What you will do
Rewrite the lines from the one containing "How do I perform: Open" through the end of the material, both included, replacing "green" with "red" and changing nothing else. Leave the pictures out of your answer.

• • • •

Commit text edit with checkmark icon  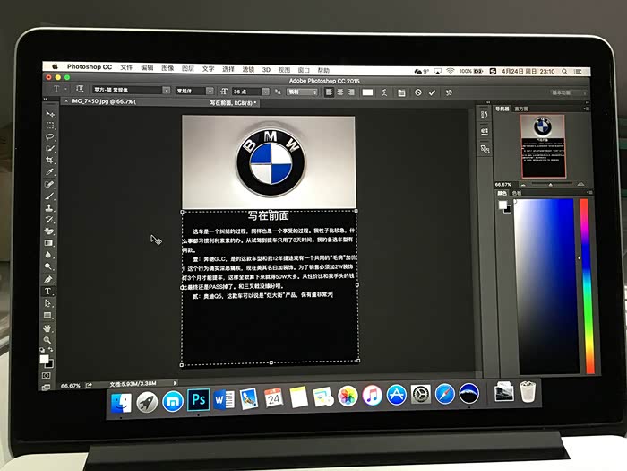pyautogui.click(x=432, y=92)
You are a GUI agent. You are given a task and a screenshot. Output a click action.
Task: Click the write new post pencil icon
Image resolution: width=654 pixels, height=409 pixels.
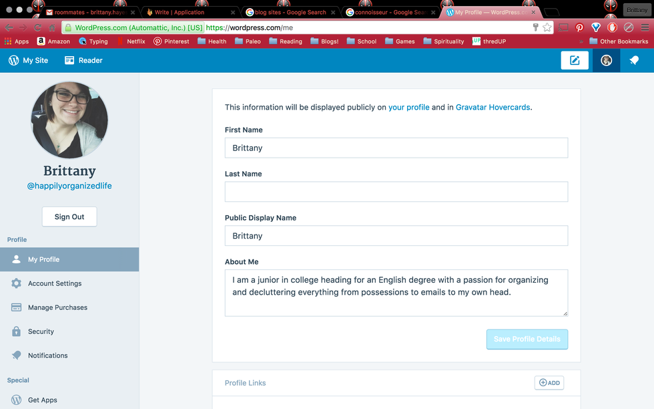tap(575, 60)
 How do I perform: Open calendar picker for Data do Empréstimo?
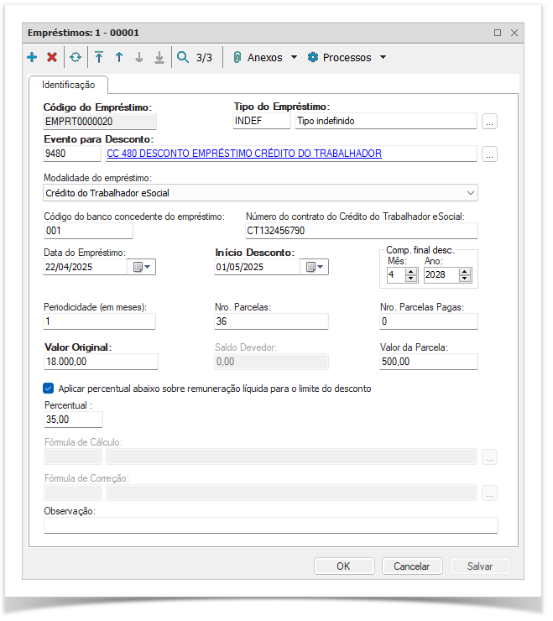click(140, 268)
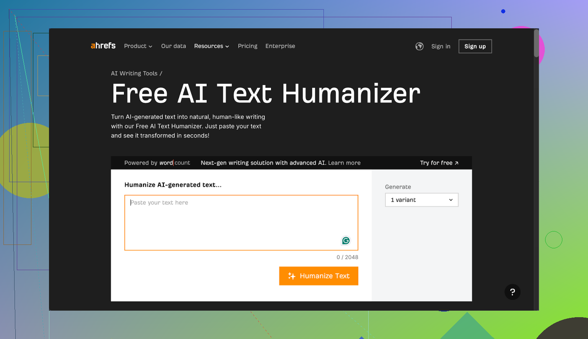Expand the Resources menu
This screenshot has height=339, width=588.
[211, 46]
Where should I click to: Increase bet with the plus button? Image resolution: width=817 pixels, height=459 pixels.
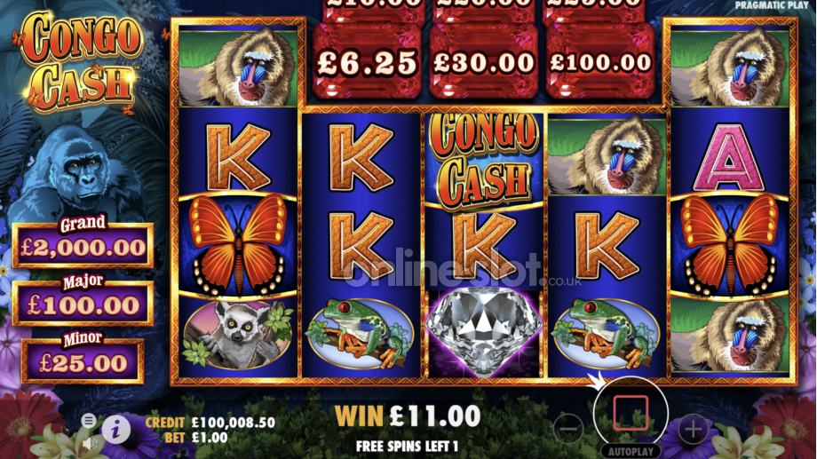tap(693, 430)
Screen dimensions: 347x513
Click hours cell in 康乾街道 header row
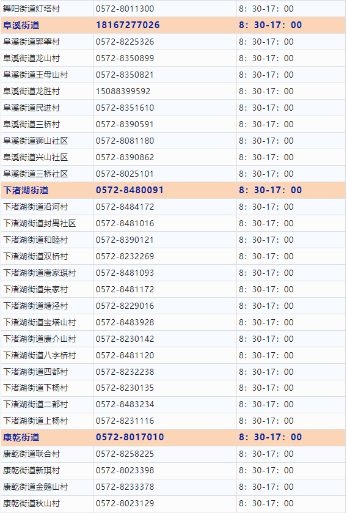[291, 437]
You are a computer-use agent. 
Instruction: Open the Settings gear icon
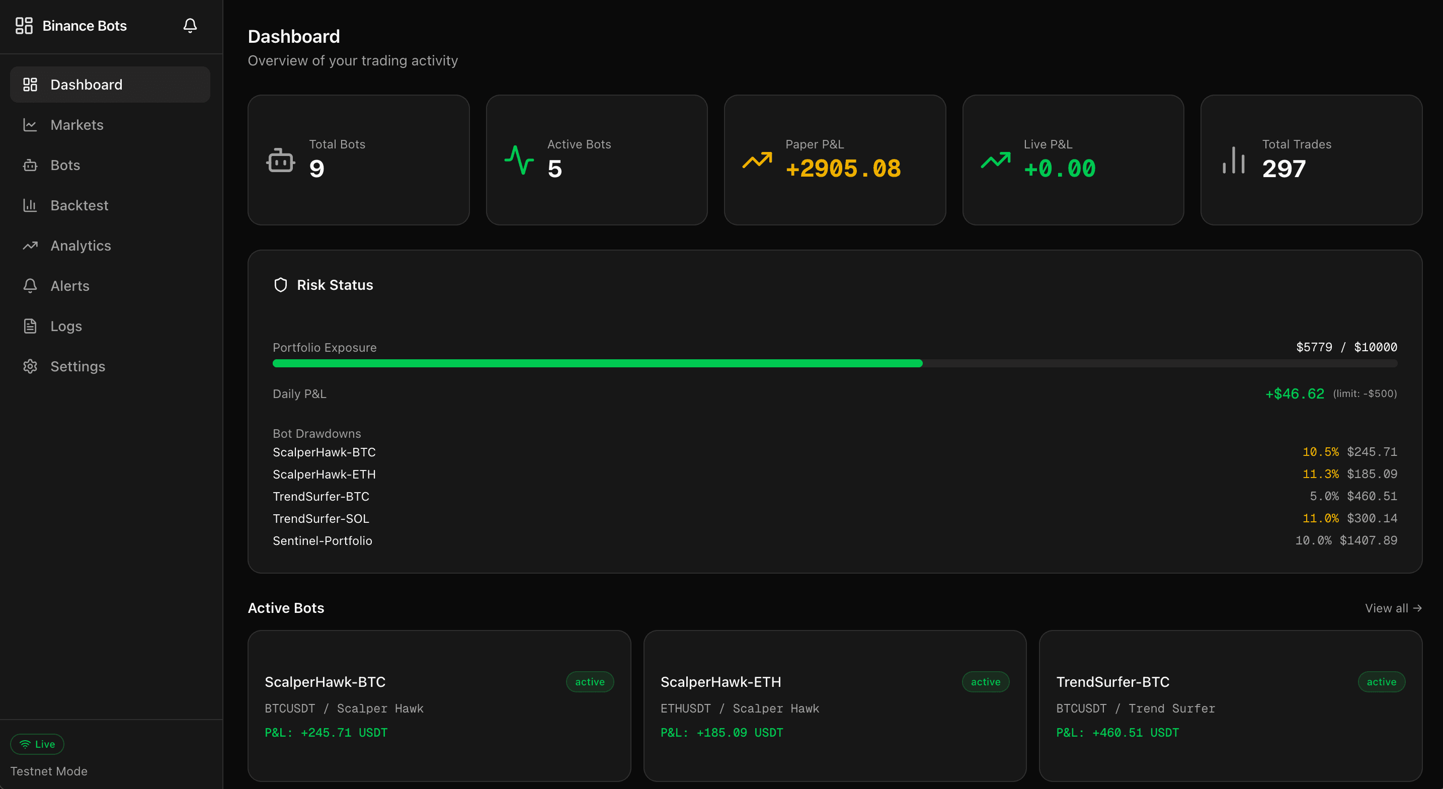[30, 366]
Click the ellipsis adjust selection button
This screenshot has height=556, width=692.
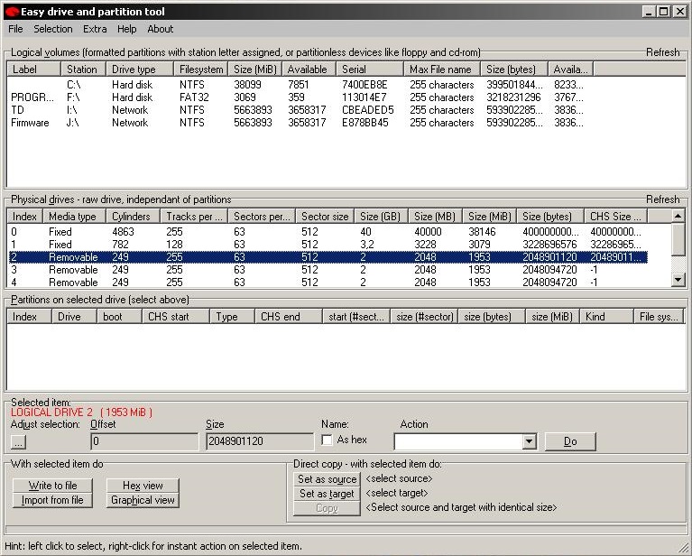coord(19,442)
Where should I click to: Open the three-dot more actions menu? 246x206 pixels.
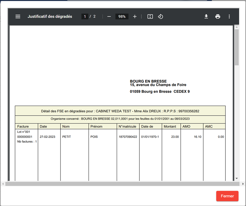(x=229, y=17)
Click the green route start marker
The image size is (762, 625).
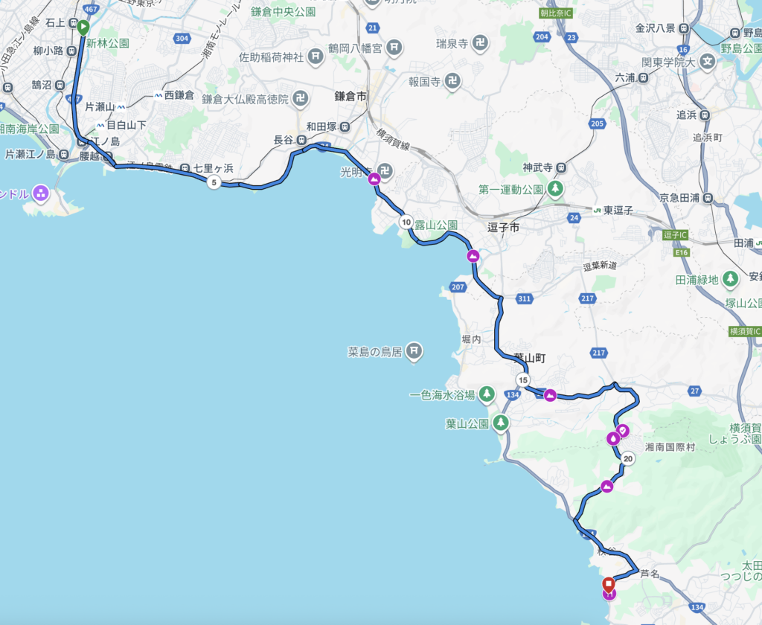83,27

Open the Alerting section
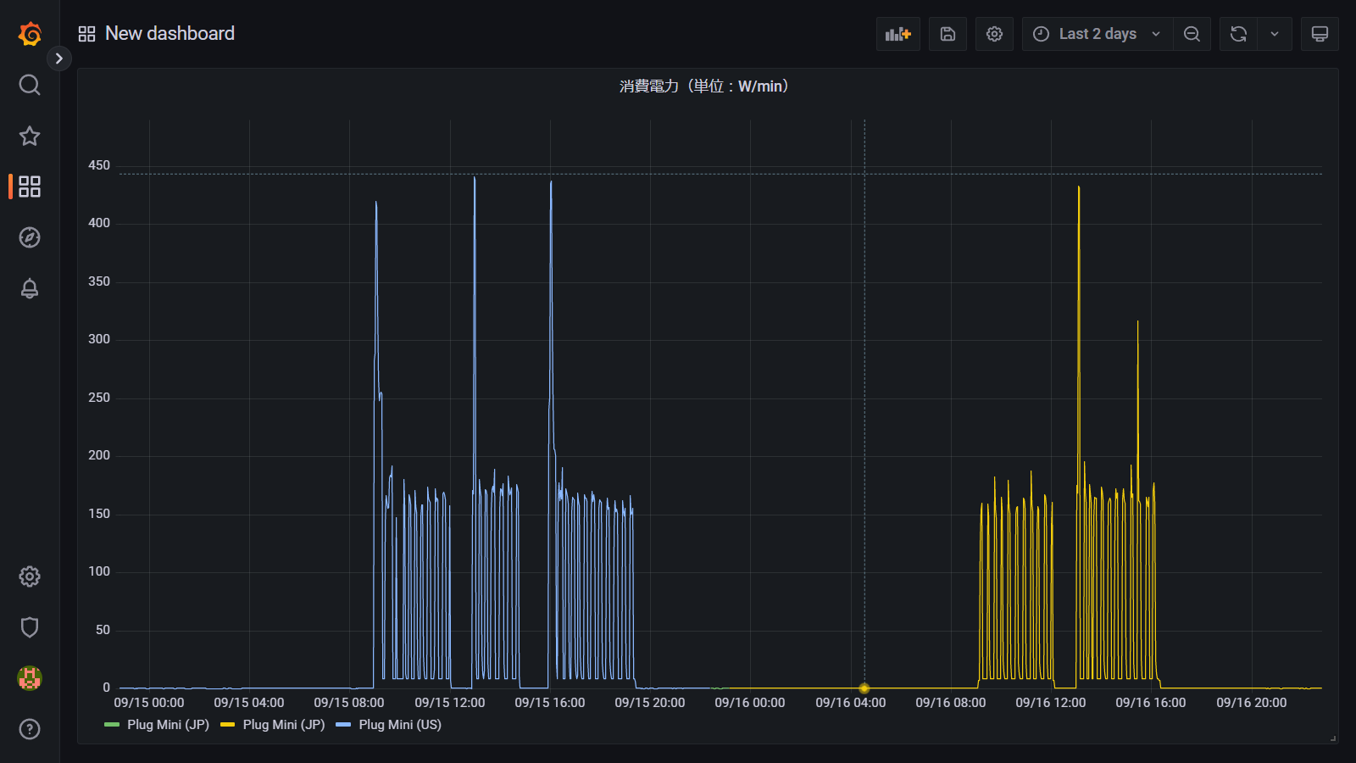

• • • •

Right answer
 How do I perform: Open calendar picker for Data do Empréstimo?
click(140, 268)
Expand the Resources menu
This screenshot has height=339, width=588.
[211, 46]
Where should I click to: Increase bet with the plus button? Image resolution: width=817 pixels, height=459 pixels.
tap(693, 430)
Screen dimensions: 347x513
Click hours cell in 康乾街道 header row
[291, 437]
You are a computer-use agent. 
Instruction: Open the Settings gear icon
[30, 366]
Click the ellipsis adjust selection button
This screenshot has height=556, width=692.
coord(19,442)
Where should I click to: Open the three-dot more actions menu? 246x206 pixels.
(x=229, y=17)
Click the red route start marker
The image size is (762, 625).
83,27

Open the Alerting section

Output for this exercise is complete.